Entries for locating words and elements:
○ ○ ○ ○ ○
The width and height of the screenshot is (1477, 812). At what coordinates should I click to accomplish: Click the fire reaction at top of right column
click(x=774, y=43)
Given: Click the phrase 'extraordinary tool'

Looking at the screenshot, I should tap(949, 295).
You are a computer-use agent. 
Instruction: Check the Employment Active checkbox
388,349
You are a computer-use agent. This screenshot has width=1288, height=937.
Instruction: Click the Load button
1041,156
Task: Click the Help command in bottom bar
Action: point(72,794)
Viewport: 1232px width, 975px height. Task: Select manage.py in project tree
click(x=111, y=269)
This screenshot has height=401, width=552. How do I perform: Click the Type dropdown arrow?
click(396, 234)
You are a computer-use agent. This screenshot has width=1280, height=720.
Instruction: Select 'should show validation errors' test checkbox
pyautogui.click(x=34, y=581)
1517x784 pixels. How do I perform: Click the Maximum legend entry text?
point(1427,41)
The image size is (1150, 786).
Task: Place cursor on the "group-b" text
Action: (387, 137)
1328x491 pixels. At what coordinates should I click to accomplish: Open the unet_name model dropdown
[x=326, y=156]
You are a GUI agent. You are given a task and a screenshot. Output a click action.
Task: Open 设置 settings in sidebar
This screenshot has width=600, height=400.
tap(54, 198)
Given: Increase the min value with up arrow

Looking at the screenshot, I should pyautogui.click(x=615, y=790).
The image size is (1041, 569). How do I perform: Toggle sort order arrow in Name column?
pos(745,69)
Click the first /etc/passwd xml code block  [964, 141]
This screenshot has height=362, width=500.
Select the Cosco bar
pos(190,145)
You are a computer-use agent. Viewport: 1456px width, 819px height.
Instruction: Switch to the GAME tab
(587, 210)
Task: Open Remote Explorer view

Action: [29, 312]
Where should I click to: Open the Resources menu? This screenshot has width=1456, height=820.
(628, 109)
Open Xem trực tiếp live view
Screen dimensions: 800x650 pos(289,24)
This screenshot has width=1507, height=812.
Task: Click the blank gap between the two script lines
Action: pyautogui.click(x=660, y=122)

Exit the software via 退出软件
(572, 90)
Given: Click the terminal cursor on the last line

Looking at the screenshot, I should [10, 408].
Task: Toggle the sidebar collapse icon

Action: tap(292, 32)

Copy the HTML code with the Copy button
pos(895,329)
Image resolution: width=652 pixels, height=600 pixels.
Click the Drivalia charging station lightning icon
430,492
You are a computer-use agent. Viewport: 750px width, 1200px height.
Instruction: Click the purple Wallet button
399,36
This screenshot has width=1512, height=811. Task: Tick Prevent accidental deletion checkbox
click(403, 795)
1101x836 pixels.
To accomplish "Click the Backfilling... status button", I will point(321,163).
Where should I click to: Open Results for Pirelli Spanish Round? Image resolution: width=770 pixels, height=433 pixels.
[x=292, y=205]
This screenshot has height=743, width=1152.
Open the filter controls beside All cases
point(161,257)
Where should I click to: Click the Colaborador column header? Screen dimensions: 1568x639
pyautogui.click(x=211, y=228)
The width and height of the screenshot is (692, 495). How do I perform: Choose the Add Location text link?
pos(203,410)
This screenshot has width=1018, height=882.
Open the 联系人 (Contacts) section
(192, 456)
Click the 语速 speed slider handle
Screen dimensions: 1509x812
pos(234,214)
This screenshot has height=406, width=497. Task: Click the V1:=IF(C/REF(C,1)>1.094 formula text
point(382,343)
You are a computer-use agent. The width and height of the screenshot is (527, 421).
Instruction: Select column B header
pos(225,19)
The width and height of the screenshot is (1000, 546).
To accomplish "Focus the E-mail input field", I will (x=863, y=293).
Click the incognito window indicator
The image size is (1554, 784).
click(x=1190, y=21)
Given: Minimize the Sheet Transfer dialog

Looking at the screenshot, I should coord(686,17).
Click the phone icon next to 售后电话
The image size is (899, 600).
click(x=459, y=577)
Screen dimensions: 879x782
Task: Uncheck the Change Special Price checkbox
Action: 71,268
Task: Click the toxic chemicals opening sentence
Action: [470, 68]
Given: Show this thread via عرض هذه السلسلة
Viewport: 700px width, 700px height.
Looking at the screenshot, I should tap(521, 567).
○ ○ ○ ○ ○
TASK PROMPT: Copy every line of the items above word for word.

RESULT:
The width and height of the screenshot is (1477, 812). At what coordinates should I click to accomplish: Click the fire reaction at top of right column
click(x=774, y=43)
Given: Click the phrase 'extraordinary tool'

Looking at the screenshot, I should tap(949, 295).
You are a computer-use agent. 
Instruction: Check the Employment Active checkbox
388,349
You are a computer-use agent. This screenshot has width=1288, height=937.
Instruction: Click the Load button
1041,156
Task: Click the Help command in bottom bar
Action: point(72,794)
Viewport: 1232px width, 975px height. Task: Select manage.py in project tree
click(x=111, y=269)
This screenshot has height=401, width=552. How do I perform: Click the Type dropdown arrow?
click(396, 234)
You are a computer-use agent. This screenshot has width=1280, height=720.
Instruction: Select 'should show validation errors' test checkbox
pyautogui.click(x=34, y=581)
1517x784 pixels. How do I perform: Click the Maximum legend entry text?
point(1427,41)
The image size is (1150, 786).
Task: Place cursor on the "group-b" text
Action: (387, 137)
1328x491 pixels. At what coordinates should I click to accomplish: Open the unet_name model dropdown
[x=326, y=156]
You are a GUI agent. You are given a task and a screenshot. Output a click action.
Task: Open 设置 settings in sidebar
This screenshot has width=600, height=400.
tap(54, 198)
Given: Increase the min value with up arrow

Looking at the screenshot, I should pyautogui.click(x=615, y=790).
The image size is (1041, 569). How do I perform: Toggle sort order arrow in Name column?
pos(745,69)
Click the first /etc/passwd xml code block  [964, 141]
This screenshot has height=362, width=500.
Select the Cosco bar
pos(190,145)
You are a computer-use agent. Viewport: 1456px width, 819px height.
Instruction: Switch to the GAME tab
(587, 210)
Task: Open Remote Explorer view

Action: [29, 312]
Where should I click to: Open the Resources menu? This screenshot has width=1456, height=820.
(628, 109)
Open Xem trực tiếp live view
Screen dimensions: 800x650 pos(289,24)
This screenshot has width=1507, height=812.
Task: Click the blank gap between the two script lines
Action: pyautogui.click(x=660, y=122)

Exit the software via 退出软件
(572, 90)
Given: Click the terminal cursor on the last line

Looking at the screenshot, I should [10, 408].
Task: Toggle the sidebar collapse icon

Action: tap(292, 32)

Copy the HTML code with the Copy button
pos(895,329)
Image resolution: width=652 pixels, height=600 pixels.
Click the Drivalia charging station lightning icon
430,492
You are a computer-use agent. Viewport: 750px width, 1200px height.
Instruction: Click the purple Wallet button
399,36
This screenshot has width=1512, height=811. Task: Tick Prevent accidental deletion checkbox
click(403, 795)
1101x836 pixels.
To accomplish "Click the Backfilling... status button", I will point(321,163).
Where should I click to: Open Results for Pirelli Spanish Round? Image resolution: width=770 pixels, height=433 pixels.
[x=292, y=205]
This screenshot has height=743, width=1152.
Open the filter controls beside All cases
point(161,257)
Where should I click to: Click the Colaborador column header? Screen dimensions: 1568x639
pyautogui.click(x=211, y=228)
The width and height of the screenshot is (692, 495). How do I perform: Choose the Add Location text link?
pos(203,410)
This screenshot has width=1018, height=882.
Open the 联系人 (Contacts) section
(192, 456)
Click the 语速 speed slider handle
Screen dimensions: 1509x812
pos(234,214)
This screenshot has height=406, width=497. Task: Click the V1:=IF(C/REF(C,1)>1.094 formula text
point(382,343)
You are a computer-use agent. The width and height of the screenshot is (527, 421).
Instruction: Select column B header
pos(225,19)
The width and height of the screenshot is (1000, 546).
To accomplish "Focus the E-mail input field", I will (x=863, y=293).
Click the incognito window indicator
The image size is (1554, 784).
click(x=1190, y=21)
Given: Minimize the Sheet Transfer dialog

Looking at the screenshot, I should coord(686,17).
Click the phone icon next to 售后电话
The image size is (899, 600).
click(x=459, y=577)
Screen dimensions: 879x782
Task: Uncheck the Change Special Price checkbox
Action: 71,268
Task: Click the toxic chemicals opening sentence
Action: [470, 68]
Given: Show this thread via عرض هذه السلسلة
Viewport: 700px width, 700px height.
Looking at the screenshot, I should tap(521, 567).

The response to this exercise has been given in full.